:: Text block ::
--

I love a sweeping gender-alisation almost as much as I love a neologism. No really, I do. My theory is that if the majority of men are allowed to make sweeping gender-alisations (which they do regularly, about periods, hysteria and not knowing the offside rule), then women are too. Because equal rights is about being able to do the same things as each other. But that’s not to say sweeping gender-alisations, affectionate as many of them may be, are always a good idea.

We’ve had manscara, mantyhose and manbags; now we have the mansplanation. The usual thinking behind this is: if you just shove on a male prefix, you create a whole new concept that can be ruthlessly marketed as yet another pointless piece of lifestyle tat that people don’t need. This is more or less true of all of the above, with the exception of mansplaining. Because the mansplanation is actually more like a rebrand: it’s a new name for age-old patriarchy.

When the writer and comedian Graham Linehan tweeted this week, “I do wish people would stop using the word ‘misogyny’ when they mean ‘sexism’”, he got himself into a fit of mansplaining that ranged far beyond mere dictionary definitions. Perhaps he was momentarily so blinded by the attendant ire of lexical pedantry (I know it well) that he failed to realise how inappropriate that comment was, or how many female hackles might be raised at being told how to describe or codify their experiences of being treated as second-class citizens. By a man.

The fact is, sexism and misogyny – while ostensibly separate and different concepts – are so intertwined that one usually breeds the other, informs and moulds it, then packs it off to start its own independent existence elsewhere. You don’t have one without the other, and the situation that this tweet was a response to – the anti-Page 3 movement – certainly has hefty helpings of each. Linehan’s argument, mansplained with the characteristic ill-grace of a caught-out mansplainer, was that Page Three was not misogynistic because it was clearly for men who liked women. Who liked them so much they wanted to look at them naked, in fact. Who respected them so much that they thought it was fine to be able to do so in a daily newspaper.

I’d say the misogyny here was as clear and as obvious and as staring-you-in-the-face as the newsprint nipples in question. But men don’t like being called misogynists. It makes them feel and sound creepy, another word they hate being called. In that case, don’t involve yourself in anything that perpetuates sexism. Misogyny is an abstract concept that is inherent to patriarchal constructs, so if you go along with them, you become its concrete embodiment: a sexist. And that can apply to men and to women.

--

Records from a collection

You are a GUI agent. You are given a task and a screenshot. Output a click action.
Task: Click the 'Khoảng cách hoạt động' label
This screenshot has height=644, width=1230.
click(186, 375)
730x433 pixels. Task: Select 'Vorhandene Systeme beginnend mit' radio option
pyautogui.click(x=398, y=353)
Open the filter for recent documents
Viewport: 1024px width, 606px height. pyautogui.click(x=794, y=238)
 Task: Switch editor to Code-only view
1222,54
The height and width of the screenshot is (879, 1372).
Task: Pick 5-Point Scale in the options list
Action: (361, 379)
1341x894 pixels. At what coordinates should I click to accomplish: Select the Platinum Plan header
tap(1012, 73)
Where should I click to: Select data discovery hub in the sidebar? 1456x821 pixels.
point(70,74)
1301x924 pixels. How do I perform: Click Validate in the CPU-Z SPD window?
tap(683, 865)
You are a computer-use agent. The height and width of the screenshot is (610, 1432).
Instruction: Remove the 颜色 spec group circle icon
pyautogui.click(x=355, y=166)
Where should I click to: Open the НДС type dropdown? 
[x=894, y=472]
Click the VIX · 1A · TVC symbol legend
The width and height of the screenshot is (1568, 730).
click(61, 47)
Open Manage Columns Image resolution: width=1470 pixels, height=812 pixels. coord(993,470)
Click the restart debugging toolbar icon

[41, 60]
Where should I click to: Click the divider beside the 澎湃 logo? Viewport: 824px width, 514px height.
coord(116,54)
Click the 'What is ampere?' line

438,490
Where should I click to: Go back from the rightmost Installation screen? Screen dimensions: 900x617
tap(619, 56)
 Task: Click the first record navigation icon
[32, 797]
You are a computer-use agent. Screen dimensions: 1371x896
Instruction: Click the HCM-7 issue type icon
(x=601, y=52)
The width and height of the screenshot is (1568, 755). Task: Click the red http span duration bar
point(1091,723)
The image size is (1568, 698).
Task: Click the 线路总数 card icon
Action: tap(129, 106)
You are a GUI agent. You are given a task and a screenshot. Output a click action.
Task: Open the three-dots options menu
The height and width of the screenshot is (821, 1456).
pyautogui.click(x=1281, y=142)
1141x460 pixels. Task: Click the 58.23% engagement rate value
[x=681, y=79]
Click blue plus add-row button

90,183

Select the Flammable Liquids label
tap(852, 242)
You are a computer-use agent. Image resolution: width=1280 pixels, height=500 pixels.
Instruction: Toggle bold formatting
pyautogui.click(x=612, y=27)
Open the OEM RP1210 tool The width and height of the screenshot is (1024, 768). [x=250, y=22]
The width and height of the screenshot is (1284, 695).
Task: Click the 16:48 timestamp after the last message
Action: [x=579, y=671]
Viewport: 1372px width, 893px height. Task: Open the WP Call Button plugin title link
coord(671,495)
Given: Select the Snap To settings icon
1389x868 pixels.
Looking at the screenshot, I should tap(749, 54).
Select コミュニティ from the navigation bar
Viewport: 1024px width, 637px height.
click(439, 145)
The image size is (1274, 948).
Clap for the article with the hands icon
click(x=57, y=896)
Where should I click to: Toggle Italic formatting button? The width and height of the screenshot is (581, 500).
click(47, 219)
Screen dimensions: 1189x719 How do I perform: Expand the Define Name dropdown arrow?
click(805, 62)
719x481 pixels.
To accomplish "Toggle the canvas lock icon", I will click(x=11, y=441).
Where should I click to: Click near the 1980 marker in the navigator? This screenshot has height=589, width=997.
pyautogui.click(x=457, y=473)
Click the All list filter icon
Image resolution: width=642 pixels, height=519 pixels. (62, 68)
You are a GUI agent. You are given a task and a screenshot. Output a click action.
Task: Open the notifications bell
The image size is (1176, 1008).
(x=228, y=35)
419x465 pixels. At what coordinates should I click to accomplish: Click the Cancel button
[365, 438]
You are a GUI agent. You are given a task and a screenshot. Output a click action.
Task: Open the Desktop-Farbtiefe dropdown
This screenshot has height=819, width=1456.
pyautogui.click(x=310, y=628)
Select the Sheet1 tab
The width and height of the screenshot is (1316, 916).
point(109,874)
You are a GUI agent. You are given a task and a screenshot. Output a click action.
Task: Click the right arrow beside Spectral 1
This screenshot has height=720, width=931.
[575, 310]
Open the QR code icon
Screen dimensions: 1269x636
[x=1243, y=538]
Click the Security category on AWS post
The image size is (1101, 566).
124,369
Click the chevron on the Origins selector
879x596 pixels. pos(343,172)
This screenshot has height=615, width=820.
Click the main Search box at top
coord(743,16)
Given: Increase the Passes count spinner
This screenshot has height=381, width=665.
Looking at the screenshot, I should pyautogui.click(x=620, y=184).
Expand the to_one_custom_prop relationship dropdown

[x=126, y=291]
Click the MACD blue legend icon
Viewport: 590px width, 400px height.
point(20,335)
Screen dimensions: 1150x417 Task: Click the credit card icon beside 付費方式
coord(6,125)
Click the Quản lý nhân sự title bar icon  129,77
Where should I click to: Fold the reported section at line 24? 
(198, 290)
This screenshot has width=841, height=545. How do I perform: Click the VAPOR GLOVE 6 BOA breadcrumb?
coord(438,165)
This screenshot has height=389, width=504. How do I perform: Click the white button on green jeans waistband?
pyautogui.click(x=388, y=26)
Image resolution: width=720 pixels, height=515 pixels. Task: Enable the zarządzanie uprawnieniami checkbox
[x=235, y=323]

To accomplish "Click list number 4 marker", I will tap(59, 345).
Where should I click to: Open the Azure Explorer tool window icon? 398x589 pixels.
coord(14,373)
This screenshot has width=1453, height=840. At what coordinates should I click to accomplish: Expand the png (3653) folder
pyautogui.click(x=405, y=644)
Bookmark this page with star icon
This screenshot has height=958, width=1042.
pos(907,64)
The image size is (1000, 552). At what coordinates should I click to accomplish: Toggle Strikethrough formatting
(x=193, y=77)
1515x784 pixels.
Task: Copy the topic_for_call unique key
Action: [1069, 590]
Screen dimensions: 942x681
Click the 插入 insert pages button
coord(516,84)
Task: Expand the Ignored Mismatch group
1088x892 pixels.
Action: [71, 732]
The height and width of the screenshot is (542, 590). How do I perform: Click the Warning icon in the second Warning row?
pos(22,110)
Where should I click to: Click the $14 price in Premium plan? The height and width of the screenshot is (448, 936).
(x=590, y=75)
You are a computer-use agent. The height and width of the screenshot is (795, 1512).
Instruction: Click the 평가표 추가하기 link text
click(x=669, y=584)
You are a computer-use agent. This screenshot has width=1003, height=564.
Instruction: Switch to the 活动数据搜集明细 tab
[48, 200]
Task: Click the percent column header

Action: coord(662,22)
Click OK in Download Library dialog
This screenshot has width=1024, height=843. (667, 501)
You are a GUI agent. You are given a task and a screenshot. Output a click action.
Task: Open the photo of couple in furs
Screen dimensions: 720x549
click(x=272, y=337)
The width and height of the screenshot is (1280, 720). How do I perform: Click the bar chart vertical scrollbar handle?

--

:: To be done ::
1) Transcribe the passage of the mansplaining piece starting at "I love a sweeping" and ending at "a good idea.".
2) According to the mansplaining piece, what movement was Graham Linehan's tweet a response to?
3) List the subjects that the mansplaining piece says men regularly make sweeping gender-alisations about.
These records have no connection to the text.

:: Solutions ::
1)
I love a sweeping gender-alisation almost as much as I love a neologism. No really, I do. My theory is that if the majority of men are allowed to make sweeping gender-alisations (which they do regularly, about periods, hysteria and not knowing the offside rule), then women are too. Because equal rights is about being able to do the same things as each other. But that’s not to say sweeping gender-alisations, affectionate as many of them may be, are always a good idea.

2) The anti-Page 3 movement.

3) Periods, hysteria, and not knowing the offside rule.